I'm not sure what help is available. I remember my dads palliative care nurse has asked if we needed help, I vaguely remember she mentioned carers help is available. We didn't explore this option cos are managing ok. Maybe speak to your GP and see if any support is available?
It's important that you don't burn yourself out. Sorry I'm not much help, all I can think of is maybe calling the Macmillian helpline and see if they have any suggestions. They've been so helpful whenever I've called them.

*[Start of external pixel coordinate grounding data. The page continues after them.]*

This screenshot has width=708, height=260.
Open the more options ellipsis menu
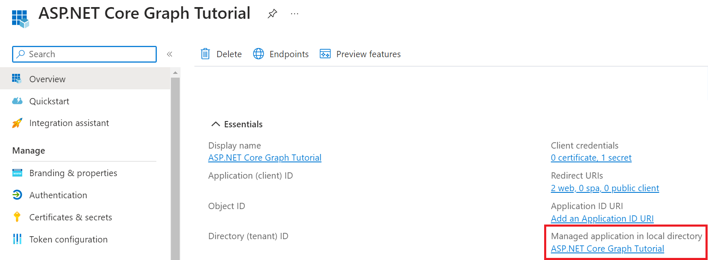point(294,14)
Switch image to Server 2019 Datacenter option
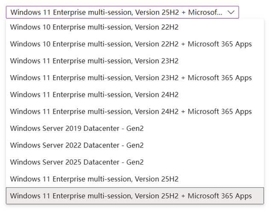The width and height of the screenshot is (269, 211). [x=77, y=128]
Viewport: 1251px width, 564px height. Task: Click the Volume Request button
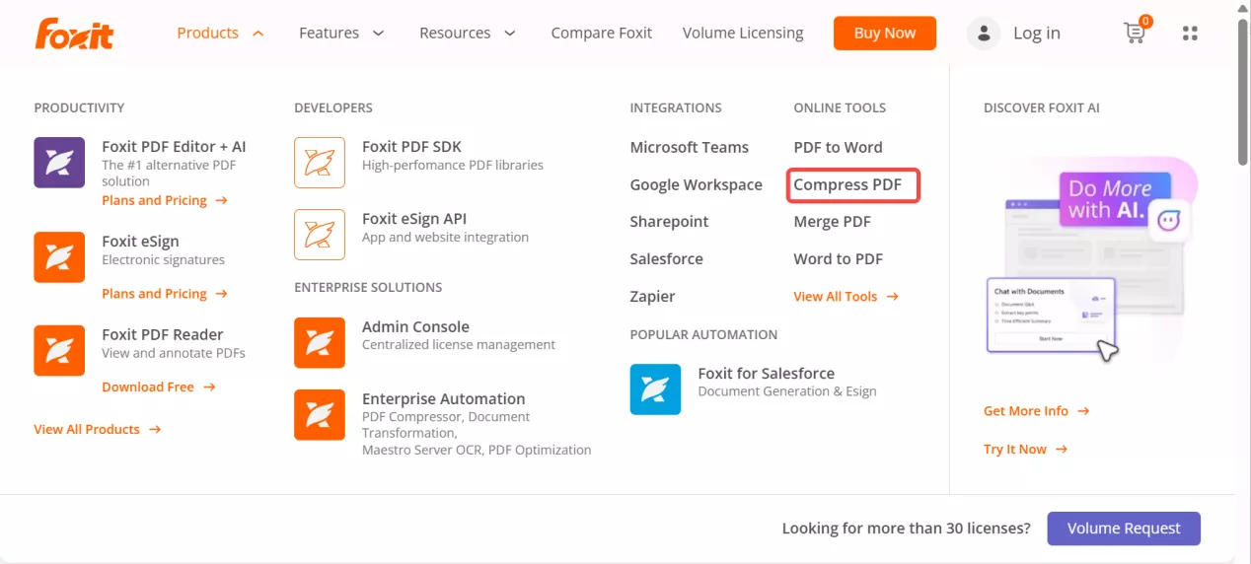coord(1123,529)
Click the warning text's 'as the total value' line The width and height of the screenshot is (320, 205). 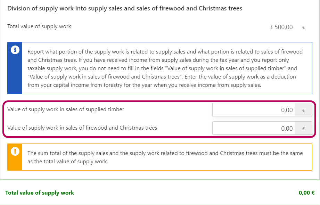[x=68, y=162]
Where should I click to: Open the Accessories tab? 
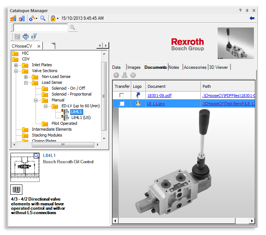(195, 67)
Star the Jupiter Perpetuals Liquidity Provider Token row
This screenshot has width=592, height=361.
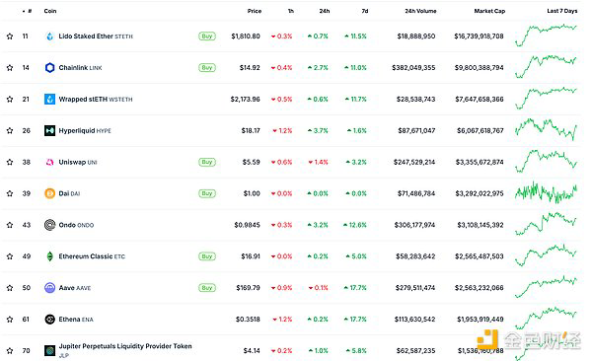(10, 351)
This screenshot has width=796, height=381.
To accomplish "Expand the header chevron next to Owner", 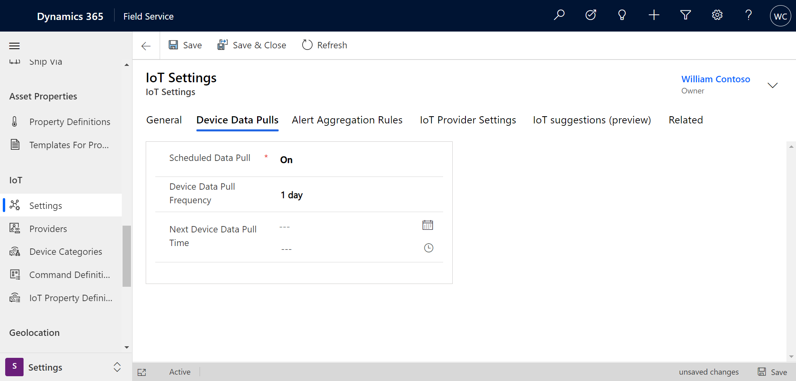I will coord(772,85).
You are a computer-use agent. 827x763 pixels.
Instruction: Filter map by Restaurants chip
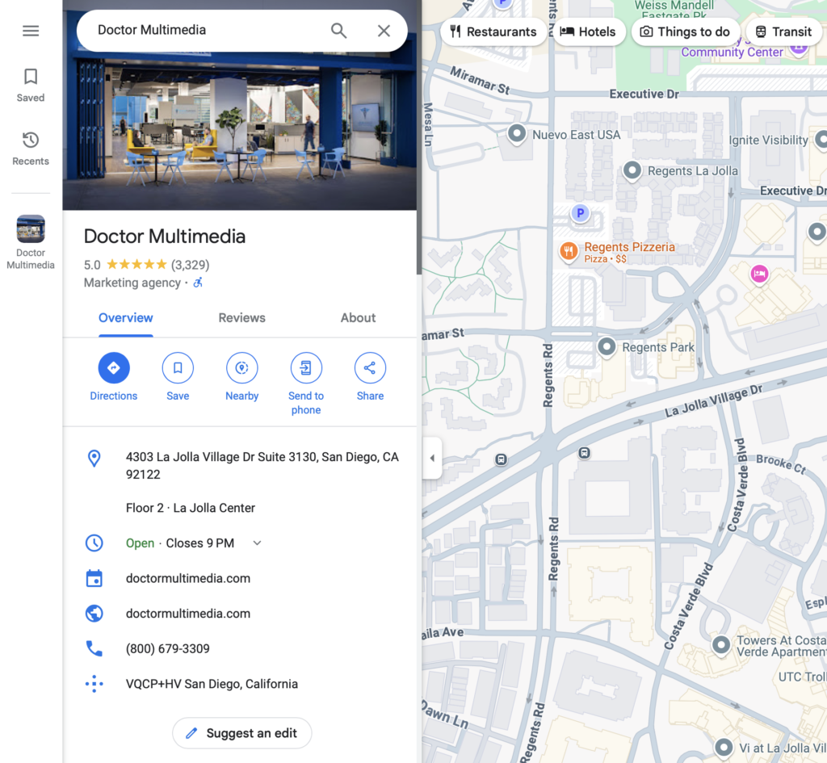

Sending you strength. Take care of yourself x
Life can be so tough, it's certainly not easy. I'm 3 years down the line from when my husband was given 6 months after being diagnosed with stage 4 Hodgkin's Lymphoma. Visits to the hospital really takes it out of us, wondering and stressing over blood results, trying to keep our loved ones positive while all the while we feel the need to crumble. Like you I've taken over everything, finance, budgeting, keeping friends and family up to date with circumstances, and the constant worry about what the future will hold. I can only commiserate Estweyn, there is no dodging this path we're having to walk. My only advice that I dare offer would be to try and live 'in the moment', try not to think too far ahead, and to take each day as it comes. I don't have any other option. When things get too much and I get panicky I try and sit quietly and play 'solitaire' on my mobile, it's a trick I've learnt to try and slow down my thoughts. Always remember, you are doing the best you can, and no one can ask for more than that. Big hugs {{{{hugs}}}} you are not alone x
My husband was only diagnosed in December but I’m already so tired - just the constant worry, hospital appointments, work, shopping, paying bills etc. it’s exhausting. Then I feel guilty for feeling like this as I’m not the one who is ill. Had a bit of a meltdown this week after being stoic and even positive for a few weeks - spoke to the MacMillan nurse which helped. I felt heard and reassured that what I’m feeling is normal. I’d definitely recommend talking to someone at MacMillan if you can.
You aren’t alone ️
Very wise words. I’m a lot better today, had a gruelling hospital day yesterday and I fitted the shopping in as well. I realise I need to organise better to allow myself time to just sleep!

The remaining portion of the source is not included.